Directive:
Please rewrite every one of the items that follow, substituting "What is the position of" for "Where is" and leaving all else untouched.

Saved data entries:
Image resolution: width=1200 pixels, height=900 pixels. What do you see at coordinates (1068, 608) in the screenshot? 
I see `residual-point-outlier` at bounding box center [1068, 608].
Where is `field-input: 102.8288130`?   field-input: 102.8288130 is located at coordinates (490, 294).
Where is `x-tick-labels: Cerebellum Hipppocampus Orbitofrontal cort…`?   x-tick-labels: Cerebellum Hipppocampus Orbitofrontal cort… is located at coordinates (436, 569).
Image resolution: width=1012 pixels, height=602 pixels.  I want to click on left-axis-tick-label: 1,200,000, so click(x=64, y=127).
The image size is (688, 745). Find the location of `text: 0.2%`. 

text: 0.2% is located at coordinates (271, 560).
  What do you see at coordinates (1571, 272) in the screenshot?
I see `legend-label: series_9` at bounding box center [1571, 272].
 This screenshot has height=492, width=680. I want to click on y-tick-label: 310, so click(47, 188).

Answer for this exercise:
Image resolution: width=1200 pixels, height=900 pixels. What do you see at coordinates (1068, 608) in the screenshot? 
I see `residual-point-outlier` at bounding box center [1068, 608].
What is the position of `field-input: 102.8288130`?   field-input: 102.8288130 is located at coordinates (490, 294).
What is the position of `x-tick-labels: Cerebellum Hipppocampus Orbitofrontal cort…`?   x-tick-labels: Cerebellum Hipppocampus Orbitofrontal cort… is located at coordinates (436, 569).
Image resolution: width=1012 pixels, height=602 pixels.  I want to click on left-axis-tick-label: 1,200,000, so click(x=64, y=127).
The image size is (688, 745). Find the location of `text: 0.2%`. 

text: 0.2% is located at coordinates (271, 560).
  What do you see at coordinates (1571, 272) in the screenshot?
I see `legend-label: series_9` at bounding box center [1571, 272].
 This screenshot has height=492, width=680. I want to click on y-tick-label: 310, so click(47, 188).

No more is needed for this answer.